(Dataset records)
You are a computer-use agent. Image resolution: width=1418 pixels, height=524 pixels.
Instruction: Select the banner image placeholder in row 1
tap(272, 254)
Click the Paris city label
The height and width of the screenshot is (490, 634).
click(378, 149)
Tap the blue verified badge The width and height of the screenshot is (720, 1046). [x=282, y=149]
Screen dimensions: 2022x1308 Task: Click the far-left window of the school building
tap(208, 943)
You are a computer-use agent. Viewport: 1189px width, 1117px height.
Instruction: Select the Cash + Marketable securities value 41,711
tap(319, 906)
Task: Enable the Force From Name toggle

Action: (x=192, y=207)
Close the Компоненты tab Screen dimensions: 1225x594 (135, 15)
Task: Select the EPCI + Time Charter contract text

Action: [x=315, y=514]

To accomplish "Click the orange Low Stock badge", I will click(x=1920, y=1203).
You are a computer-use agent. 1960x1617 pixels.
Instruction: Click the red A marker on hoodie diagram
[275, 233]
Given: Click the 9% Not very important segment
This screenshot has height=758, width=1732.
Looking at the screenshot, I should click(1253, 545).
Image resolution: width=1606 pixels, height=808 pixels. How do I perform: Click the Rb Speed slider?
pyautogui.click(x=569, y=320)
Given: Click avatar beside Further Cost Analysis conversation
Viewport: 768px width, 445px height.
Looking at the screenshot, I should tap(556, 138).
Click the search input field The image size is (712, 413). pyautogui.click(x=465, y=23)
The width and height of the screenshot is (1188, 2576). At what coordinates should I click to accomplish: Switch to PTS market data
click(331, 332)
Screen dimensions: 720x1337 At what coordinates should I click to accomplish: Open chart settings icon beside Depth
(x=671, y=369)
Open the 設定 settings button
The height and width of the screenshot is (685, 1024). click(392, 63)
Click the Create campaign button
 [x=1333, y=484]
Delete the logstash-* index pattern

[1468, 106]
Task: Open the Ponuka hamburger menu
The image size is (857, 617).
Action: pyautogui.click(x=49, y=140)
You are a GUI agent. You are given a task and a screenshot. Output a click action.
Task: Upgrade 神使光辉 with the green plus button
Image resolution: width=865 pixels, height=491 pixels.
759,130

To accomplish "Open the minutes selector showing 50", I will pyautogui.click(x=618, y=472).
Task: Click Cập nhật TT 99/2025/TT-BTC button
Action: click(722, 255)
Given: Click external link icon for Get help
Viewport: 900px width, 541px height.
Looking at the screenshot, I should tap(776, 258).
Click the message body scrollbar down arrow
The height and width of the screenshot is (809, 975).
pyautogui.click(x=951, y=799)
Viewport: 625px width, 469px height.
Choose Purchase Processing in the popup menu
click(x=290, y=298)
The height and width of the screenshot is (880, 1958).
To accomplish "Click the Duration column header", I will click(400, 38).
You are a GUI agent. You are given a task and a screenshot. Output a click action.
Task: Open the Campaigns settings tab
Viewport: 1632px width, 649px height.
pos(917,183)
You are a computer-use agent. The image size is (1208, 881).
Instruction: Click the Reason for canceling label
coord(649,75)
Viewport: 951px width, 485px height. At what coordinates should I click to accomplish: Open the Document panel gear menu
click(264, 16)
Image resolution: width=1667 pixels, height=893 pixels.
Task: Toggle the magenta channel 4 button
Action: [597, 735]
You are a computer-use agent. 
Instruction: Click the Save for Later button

Activity: How many lines of the entries contain the string "badge"? Answer with a number and no other words.

Output for this task: 2